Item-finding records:
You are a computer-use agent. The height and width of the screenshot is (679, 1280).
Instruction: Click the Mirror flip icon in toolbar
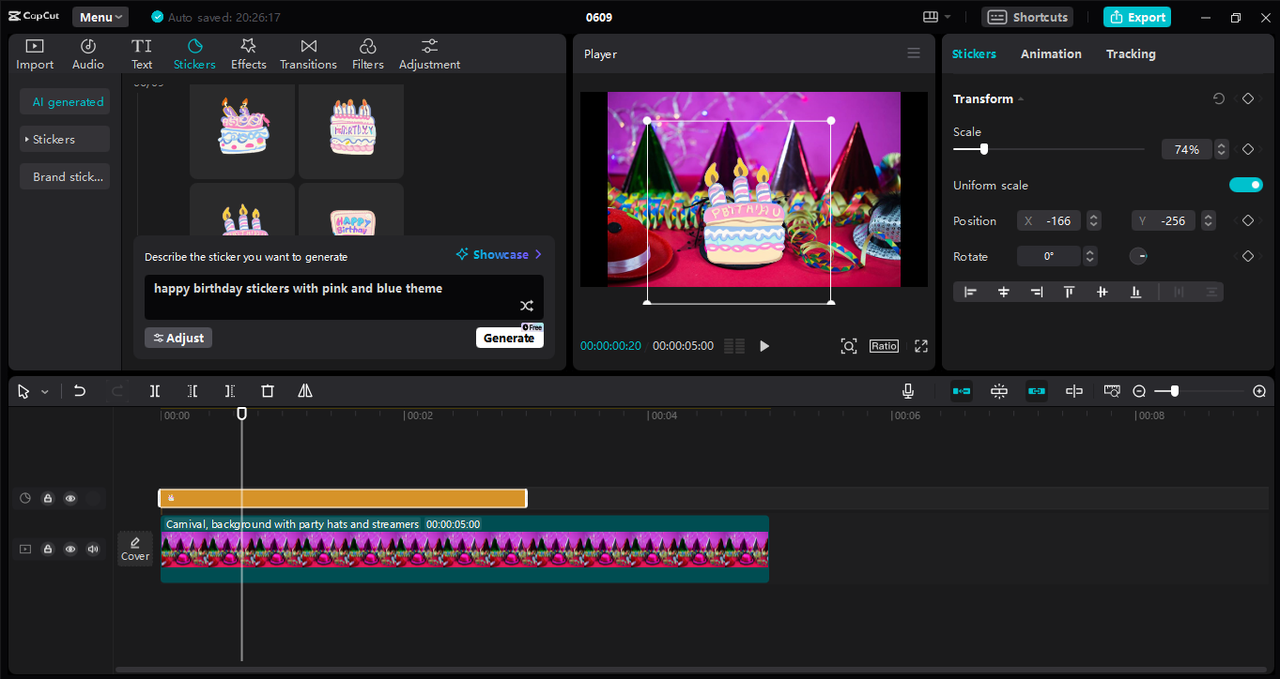click(x=305, y=391)
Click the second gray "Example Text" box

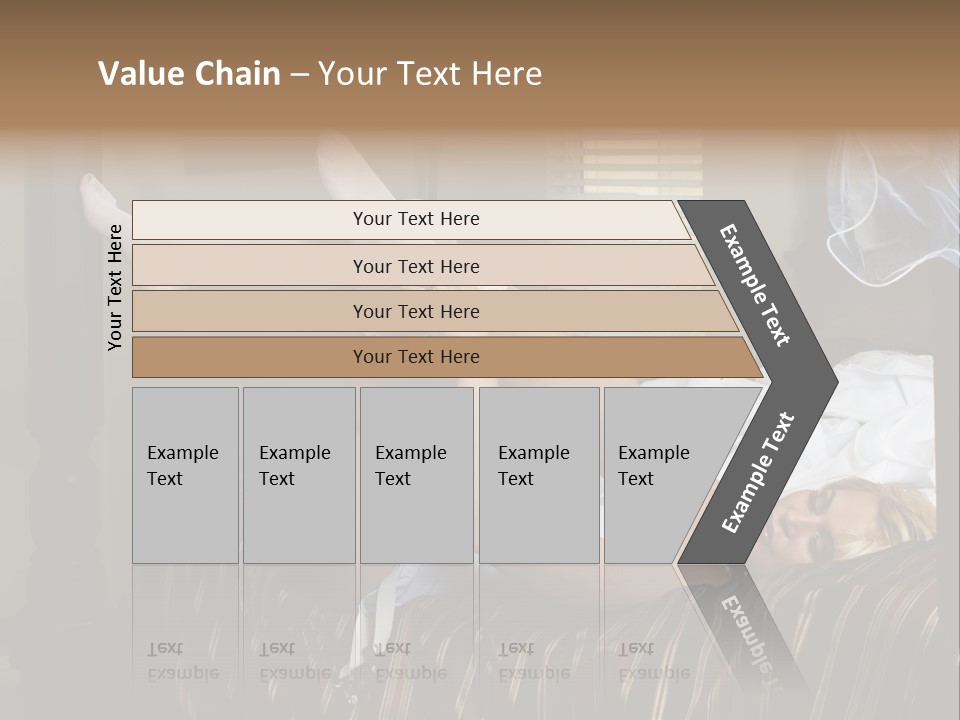298,474
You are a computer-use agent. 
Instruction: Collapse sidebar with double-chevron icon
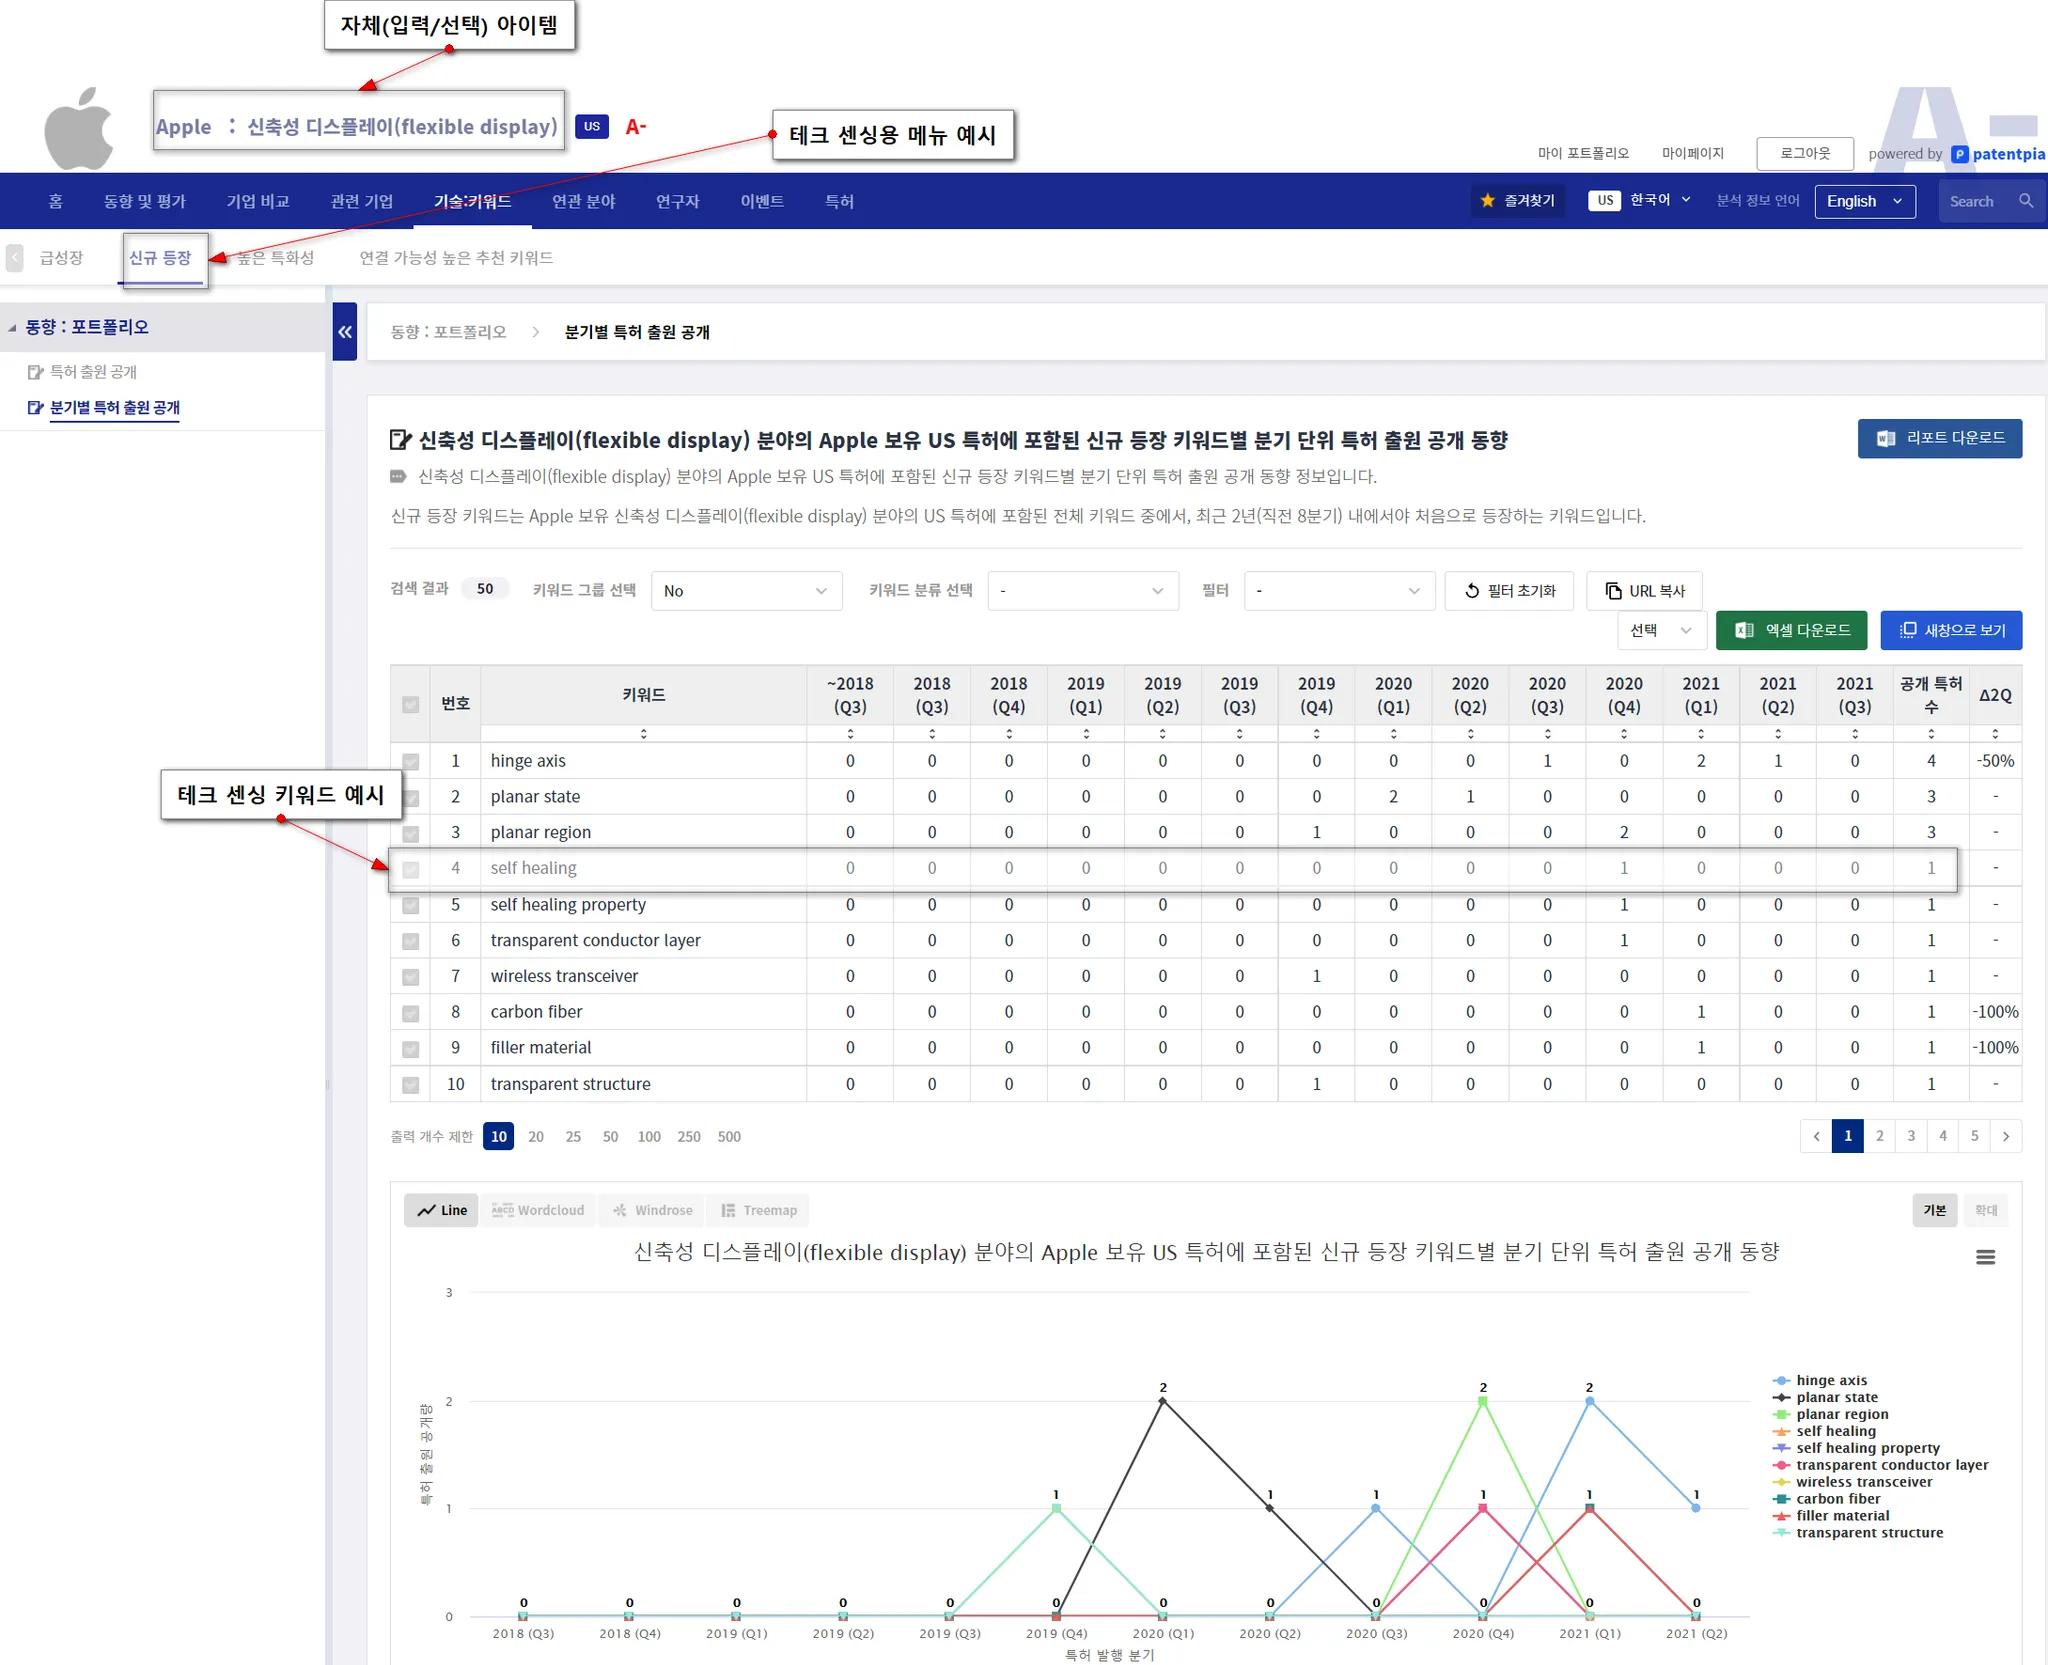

* EXERCISE AIM
Reproduce all of the lines above verbatim, omitting the pictures from your output.

* ANSWER BELOW
You are a computer-use agent. The height and width of the screenshot is (679, 1280).
Instruction: Click the Mirror flip icon in toolbar
click(x=305, y=391)
Click the second gray "Example Text" box

298,474
You are a computer-use agent. 
Instruction: Collapse sidebar with double-chevron icon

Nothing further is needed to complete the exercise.